On Tuesday, Monterey Park Police Chief Scott Wiese admitted they might never know.
“The biggest question that our community has is motive — everybody wants to know why,” Wiese said at a news conference outside Star Ballroom on Tuesday. “I want to know why, I know our City Council and elected officials want to know why. The public wants to know why. I just don’t know if we’ll get that answer.”
A clear answer may never emerge. But as mass shootings grow increasingly common, data show that an overwhelming majority have a connection to domestic violence.
That’s because “individuals who are willing to hurt those closest to them are more likely to hurt other people in the future,” said Lisa Geller, director of state affairs at the Johns Hopkins Center for Gun Violence Solutions and a scholar of mass shootings.

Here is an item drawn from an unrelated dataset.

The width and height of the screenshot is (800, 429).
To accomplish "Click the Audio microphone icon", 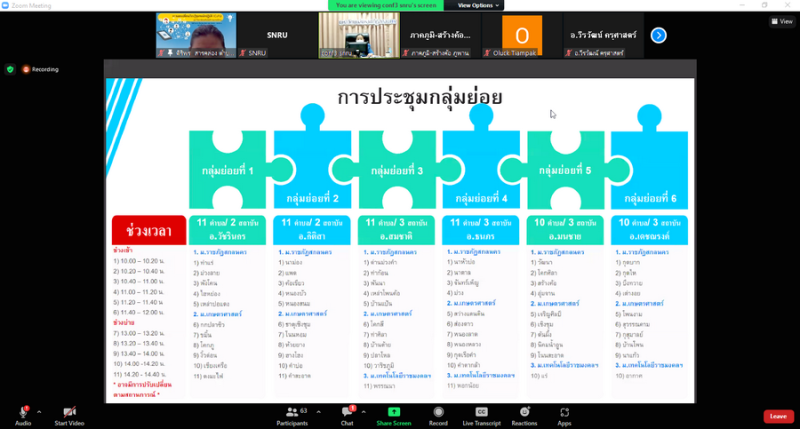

Geller’s 2021 study showed that almost 60% of mass shooters targeted a current or former partner in their attacks — women who shared their surnames, their house keys, their kids. Still more had a history of domestic abuse. On average, such assailants killed more people and were more likely to take their own lives than other mass shooters.
“In my mind, domestic violence is just the gateway to everything,” said Orchid Pusey, executive director of the Asian Women’s Shelter in San Francisco. “It’s the gateway to all the other forms of private and public violence.”
Reports of domestic violence surged in 2020, and have been on the rise in Los Angeles and across California ever since. Yet domestic violence reporting among Asian Angelenos remains far lower than for other groups, data show. Those who work with survivors and perpetrators in California’s Asian American Pacific Islander communities say those figures belie the struggle they see behind closed doors.